Creating a new Object
$fileobj = new File::PlainIO( FILENAME, MODE[, ERROR_MSG][, SHOULD_EXIST]);

Arguments
FILENAME - The name of the file at the user's system
MODE - One of the MODE_ constants exported by this package
ERROR_MSG - Error message to 'die' when the file can't be opened
  When not provided, the returned value will be undef.
SHOULD_EXIST - Set to true if the file should exist when opening

Constants
MODE_READ - Open the file for read-only mode
MODE_WRITE - Open the file for write mode
MODE_RDWR - Open the file for both read/write modes
MODE_WRITE_ADD - Open the file for append mode
MODE_WRITE_NEW - Open the file for write mode (clears the file first)
MODE_RDWR_NEW - Open the file for both read/write modes (clears first)

Method Notes
Most methods are wrappers for Perl file functions. However, they usually provide extra functionality or error checking. Except for that, some methods are easier to handle then the standard Perl functions.
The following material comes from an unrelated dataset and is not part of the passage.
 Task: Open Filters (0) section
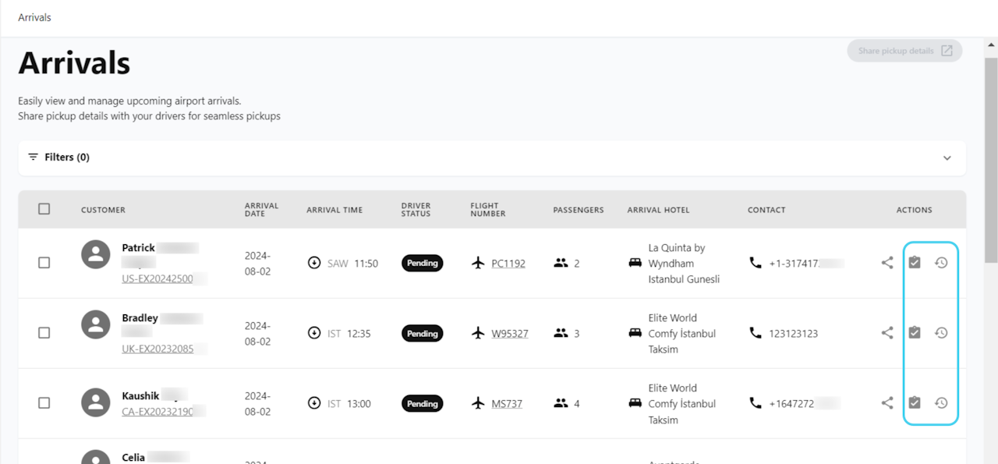click(x=67, y=158)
All methods will undef on failure. You can use that to check for errors, for example like this:

  $file->seekpos(34) or die "Can't seek in the file: $!";
  $file->clear()     or die "Can't clear the contents: $!";

For file-IO methods, it's very important you do so. Otherwise, you might get unexpected program results. Some perl programs are filled with such problems. :'(

Basic Methods
filename
Returns the filename used when creating the object.

mode
Returns the mode constant used.

stat()
Returns an array produced by the perl stat function. Maybe this sounds useless, but this method is added, because I don't want anyone to access the hidden private fields. And so preventing bugs. That what OO is all about.

close()
Closes the file before the object is destroyed. Fortunately, you don't need to call this method every time. Every file opened with this module will be closed when the object is destroyed, in other words, when the last reference to it falls out of scope.

unlink()
Closes the file when it's still open and removes it from the file system.

countlines()
Counts the number of lines in the file. This is done very efficient, and might be very useful. Well, I already programmed the method for you ;-) It simply counts the occurences of the newline character, *NOT* the $/ code. Even if the last line is not terminated by a newline character, it will be added to the returned result.

Methods for Reading Data
The read/write methods will use $_ a lot when that is appropriate. In other words, you can use these coding structures as well:
# Reading line by line
while(defined $file->readline())
{
  print "Line = $_\n";
}

# Copying a file
$file2->write     while         $file1->read(1024);
$file2->writeline while defined $file1->readline;

Note that the defined statement is required here, because the readline method returns an empty string (=false) when it find an empty line!

read([NUMBER_OF_BYTES])
Reads a specified number of bytes from the file, or a default amount. Normally, you'd better use other read methods provided by this package.

readall()
Reads all bytes from the current position in the file. This is the "slurp" reading method.

readline()
Reads one line from the file. That means, keeps reading until a \n or an EOF symbol is found. The \n character is automatically removed from the line read. This is quite usefull, but remember that en empty line results in false, within a boolean expression. That means that while($obj->readline()) stops when an empty line is found. Use while(defined $obj->readline()) instead.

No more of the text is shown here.